I myself have done it. I took a good half year off work to play World of Warcraft when it first came out. I started getting into debt, I started running my body down, started worrying my family and almost ruined my eight-year relationship with my partner - for good.
Now there's nothing wrong with those classic late night gaming sessions and those weekend marathons - I still and always will love just losing myself in a video game to the point where nothing else matters and I'm enveloped in fun. But I unplug. It's not just good for the soul, it's essential.
Here's one story, kind of funny, kind of worrying. I was staying with a mate of mine in Ireland. This mate is massive into WoW, and as I was drifting off to sleep, I could see him stuck in his chair playing the game, at what must have been something like three in the morning.
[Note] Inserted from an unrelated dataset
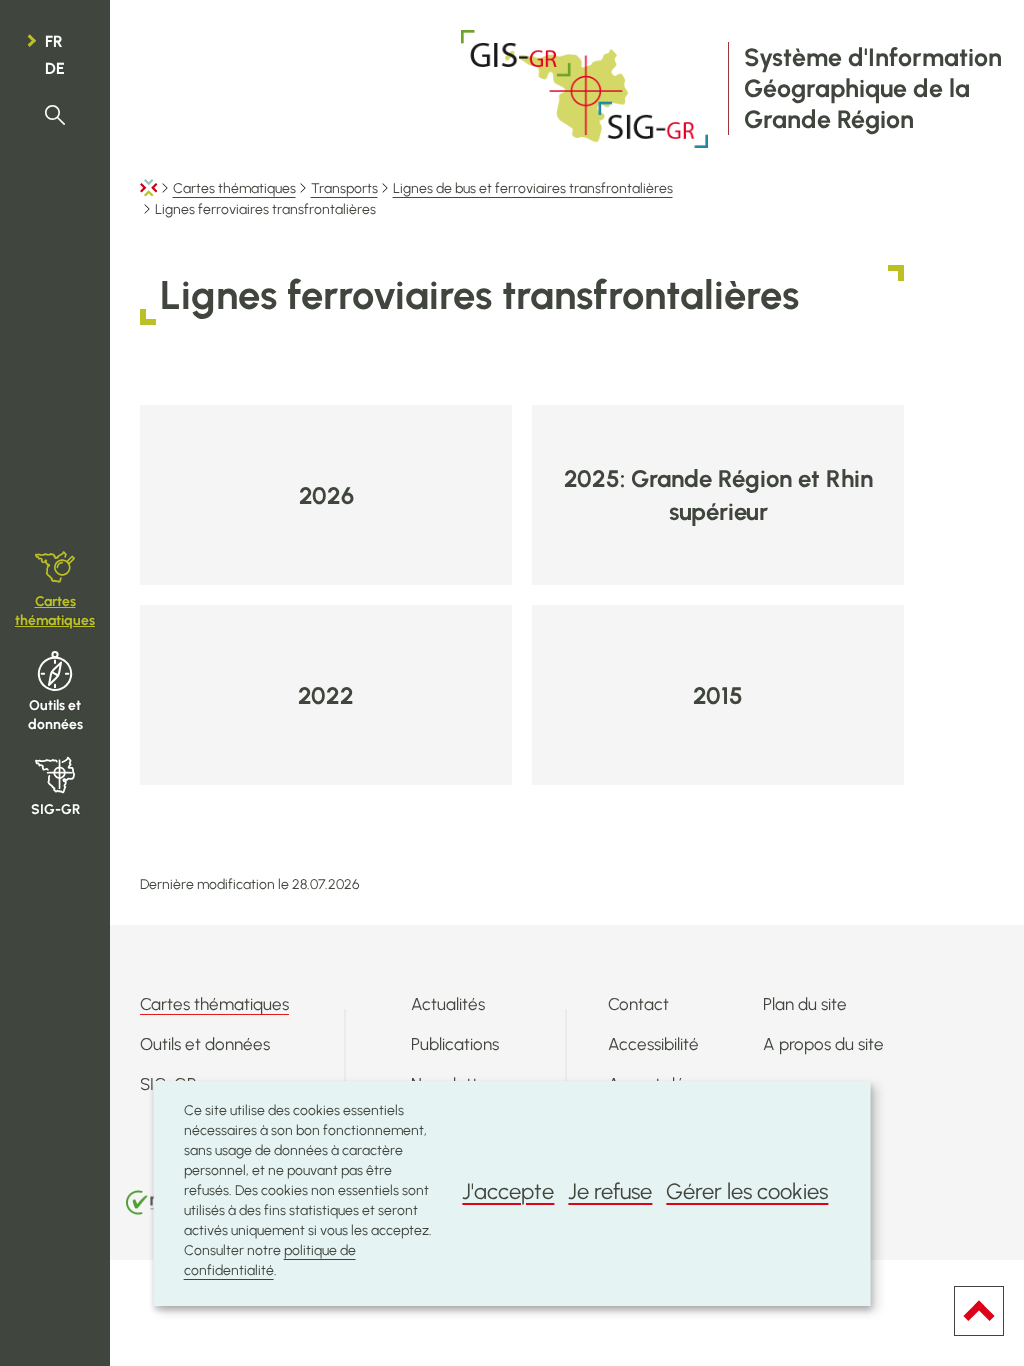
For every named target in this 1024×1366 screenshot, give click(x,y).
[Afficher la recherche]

He had been sat in that chair from about midday, and intended to play, stuck in the same position, right through the night until the sun came up.
I don't know what time it was when he woke me up. It must have been something like six in the morning. He looked scared. Genuinely scared. He told me his foot had swollen to about double its normal size, and he couldn't feel anything in his leg. He was lying on his back in bed, just, still. I saw his foot, and it looked like a football pumped up so much it was about to burst.
I told him it might be something like when people get problems with their legs on long haul flights, because they've stayed in the same position, cramped up, for so long. I told him to try to crunch his toes, and that if it didn't calm down we should go to A&E. Thankfully it did. But it was touch and go for a while there. He didn't learn his lesson. After a few hours sleep, he was back in his chair and back on the game.
So here's my Monday Morning Rant: I'm not saying don't have any fun. Far from it. All I'm saying is make sure you unplug every once in a while. At the end of the day, games are just games, like films are just films, and music is just music. Some things are more important.